Entre la humildad y la arrogancia hay un término medio: la dignidad. Ésta hace posible el equilibrio emocional. Sancho Panza, el “filósofo de la sensatez”, le llamaba la atención a Don Quijote, de quien era escudero, por sus impulsos temerarios, diciéndole: “Amo, entre el miedo y la temeridad hay un punto medio racional: el valor”. En efecto, el miedo es paralizante, la temeridad es imprudente y el valor es reflexivo. De la premisa se concluye que las ideas liberales, aplicadas a la conducción de los pueblos, constituyen el equilibrio necesario para la convivencia y la armonía sociales. “Todo extremo es vicioso”, dice la gente del común, que no ostenta títulos ni habla idiomas distintos al materno, pero hace gala de la sabiduría popular, que es la materia prima con la que los académicos dictan clases y escriben libros.

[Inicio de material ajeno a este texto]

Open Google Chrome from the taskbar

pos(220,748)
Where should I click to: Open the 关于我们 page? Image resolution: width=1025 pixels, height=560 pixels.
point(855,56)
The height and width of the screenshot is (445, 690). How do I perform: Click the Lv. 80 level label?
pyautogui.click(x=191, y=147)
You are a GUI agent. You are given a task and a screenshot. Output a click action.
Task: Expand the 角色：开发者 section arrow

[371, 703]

La frágil personalidad de los dirigentes aparece cuando “se les suben los humos” (otra expresión propia de los hijos de la gleba), cambian de actitud, miran para abajo al resto de los mortales y “se creen salidos del sobaco del Padre Eterno”, como decía don Simón Díaz, un sabio profesor de tiempos idos. Esos ídolos de barro, al llegar al poder, asumen posturas mesiánicas y se les insufla el ego, lo que a muy pocos les causa admiración, pero los subalternos tienen que tolerarlos, los más cercanos les previenen de consecuencias adversas (sin ser escuchados) y los demás, con independencia y postura filosóficas, se los gozan, como el espíritu burlón, que detrás de una cortina “se reía…, se reía”.

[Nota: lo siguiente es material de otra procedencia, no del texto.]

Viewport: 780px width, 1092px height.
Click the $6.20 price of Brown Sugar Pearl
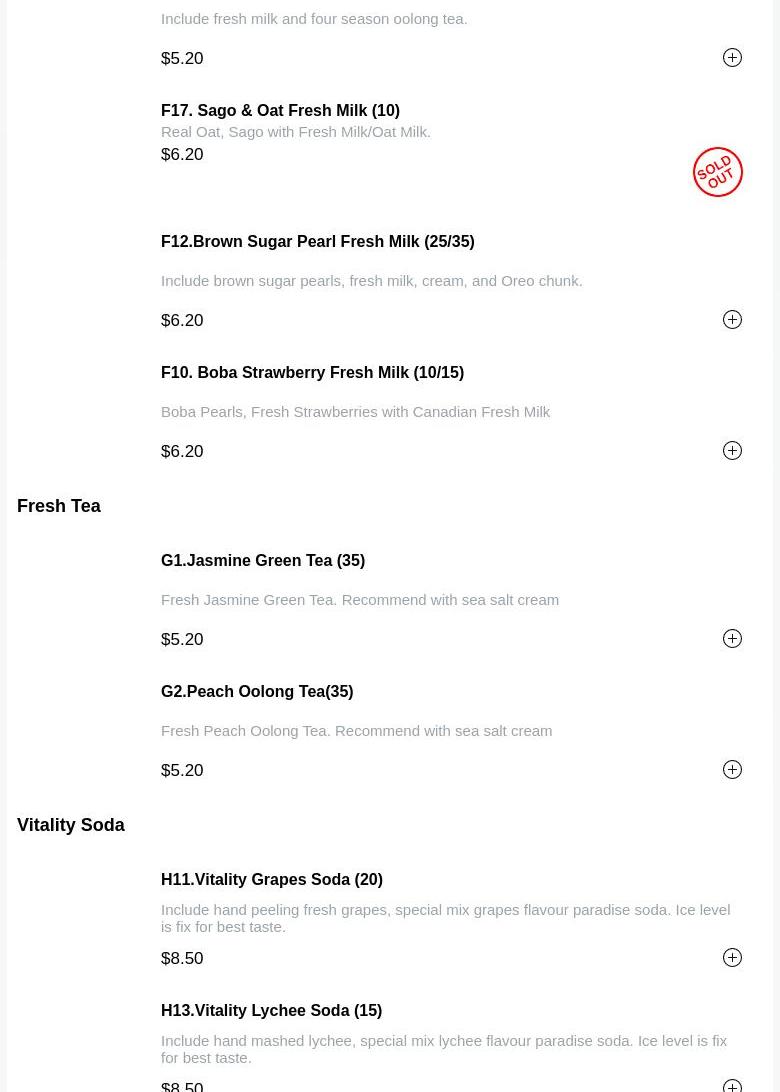182,321
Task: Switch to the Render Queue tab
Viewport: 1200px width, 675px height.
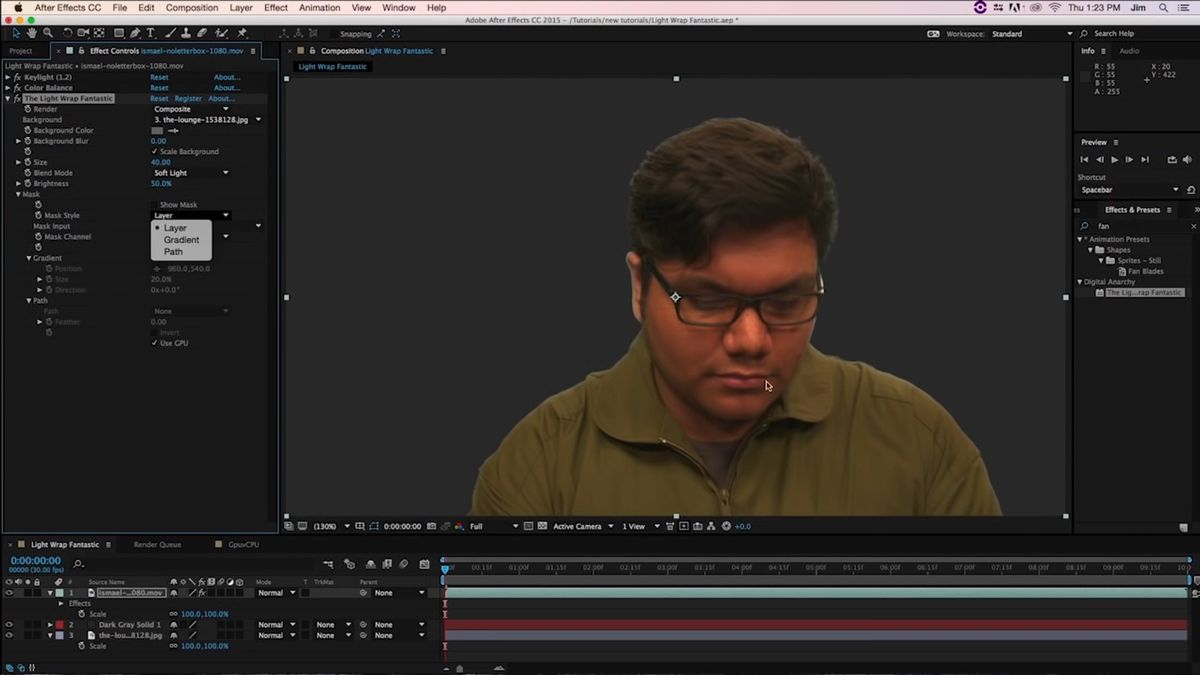Action: [x=157, y=545]
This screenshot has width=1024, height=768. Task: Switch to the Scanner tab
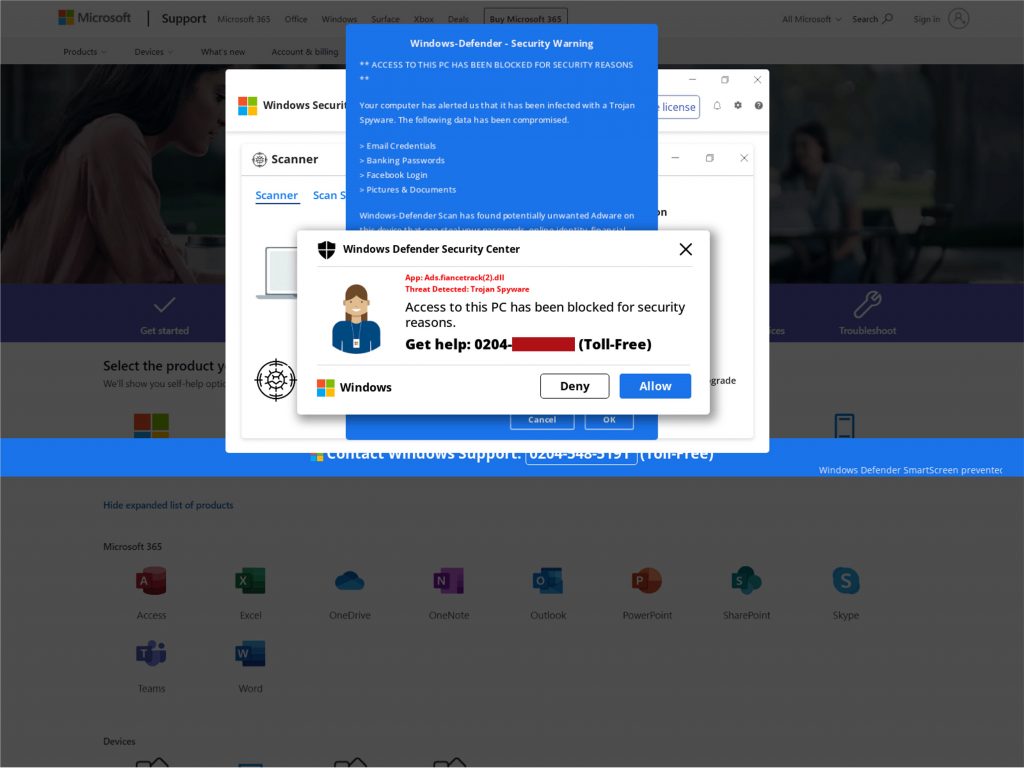276,195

Cuando los gobernantes, que alcanzaron los alamares del poder gracias a las desviaciones de la lógica en una democracia decadente, buscan la manera de lucirse, asumen un talante providencial, salen a exhibirse en escenarios internacionales, buscan codearse con los personajes más relevantes de la farándula política, improvisan discursos en los que desmenuzan las genialidades de sus mandatos y achacan a sus antecesores los errores cometidos, consecuencia de problemas heredados; aparecen más maduros, con canas que les infunden dignidad, pero permiten que un mechón rebelde aproxime su figura a la juventud; manejan con maestría las ayudas audiovisuales; intercalan en sus discursos expresiones de caudillos reconocidos y recorren con suficiencia los auditorios, cobijándolos con mirada prepotente. Mientras tanto, los sufridos gobernados suspiran y repiten: ¿hasta cuándo?, con las esperanzas puestas en un próximo gobierno, porque se acostumbraron a vivir de ilusiones. Sin embargo, pasan los períodos, unos tras otros, sin reconocer, y menos intentar corregir, que el problema es el sistema, hecho a la medida de gobernantes arrogantes e ineptos, cuyos mandatos son para ellos una meta, más que el camino para ser útiles a las comunidades que los eligió. A los gobernantes de formación precaria y egolatría subida, el poder les causa una variedad de soroche especial, que no da en la cima de las altas montañas, sino en los palacios presidenciales.